El mercado global de smartphones acaba de marcar un hito histórico en ingresos, pero a costa de vender menos unidades. En el segundo trimestre del año, la industria facturó 109.000 millones de dólares, un 7% más, a pesar de que los envíos cayeron. La causa: los precios se dispararon un 17%, con un promedio récord de 400 dólares por dispositivo.
Apple lidera con puño de hierro este nuevo escenario. La tecnológica de Cupertino se embolsó el 49% de los ingresos globales, gracias a un aumento del 22% en sus ventas. Sus iPhone 17 y 17 Pro Max arrasaron en China, Europa y mercados emergentes, elevando sus precios sin asustar a los consumidores.
Samsung ocupó el segundo puesto, con el 16% de la tarta, impulsada por su Galaxy A y la nueva serie S26. La coreana creció un 9% en ingresos y envíos, con especial fuerza en Norteamérica y África.
Pero no todas las marcas celebraron.
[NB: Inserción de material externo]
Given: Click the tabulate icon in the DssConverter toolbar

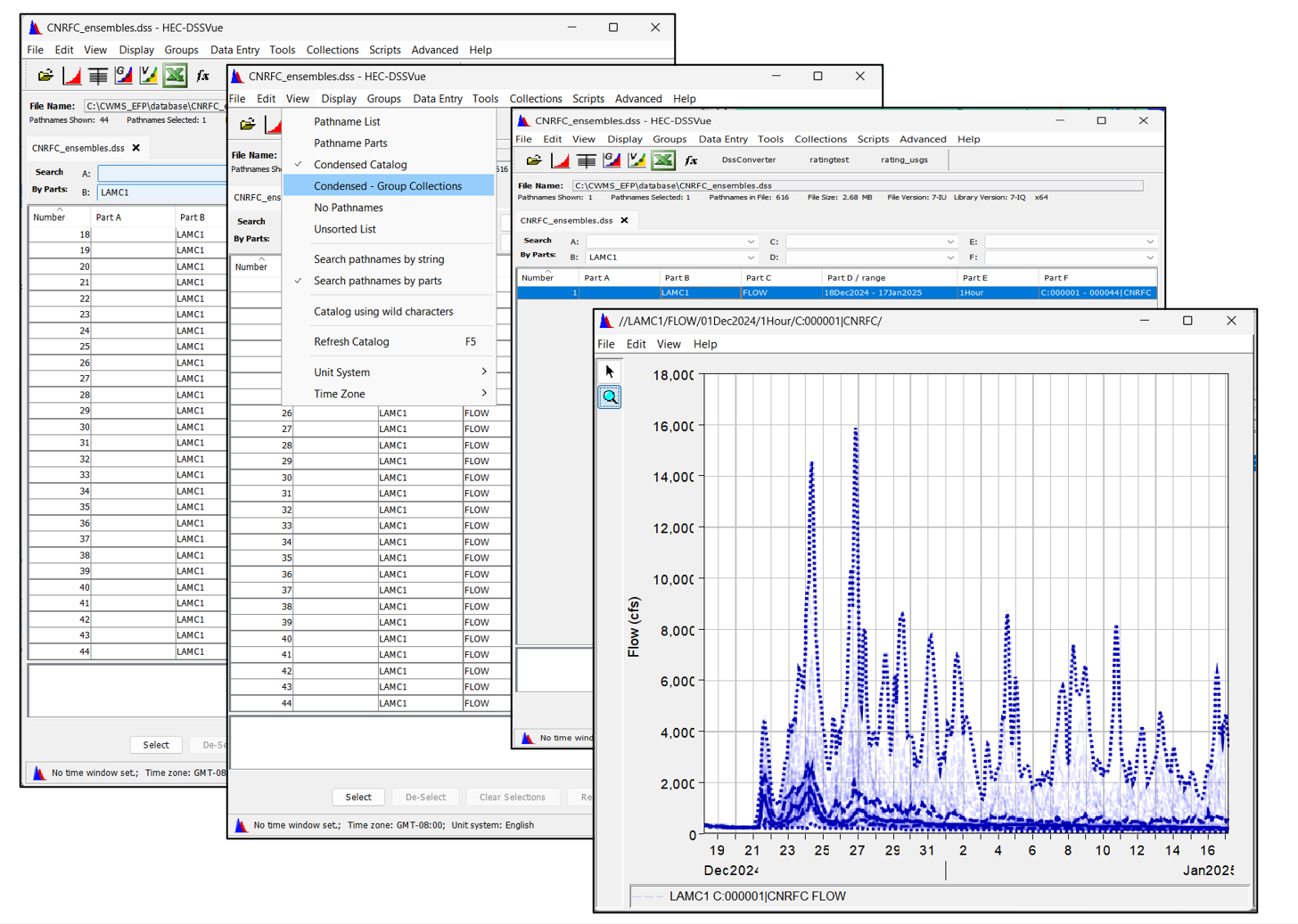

Xiaomi se desplomó: vendió un 26% menos de móviles, a pesar de subir sus precios un 13%. Oppo y Vivo también sufrieron, con caídas del 10% y 11%.
Los expertos señalan un cambio radical: el valor prima sobre la cantidad. Los fabricantes trasladan los costes de componentes más caros a los compradores, y con la escasez de memoria en el horizonte, prevén nuevas subidas para 2026. Una mala noticia para quienes buscan teléfonos baratos.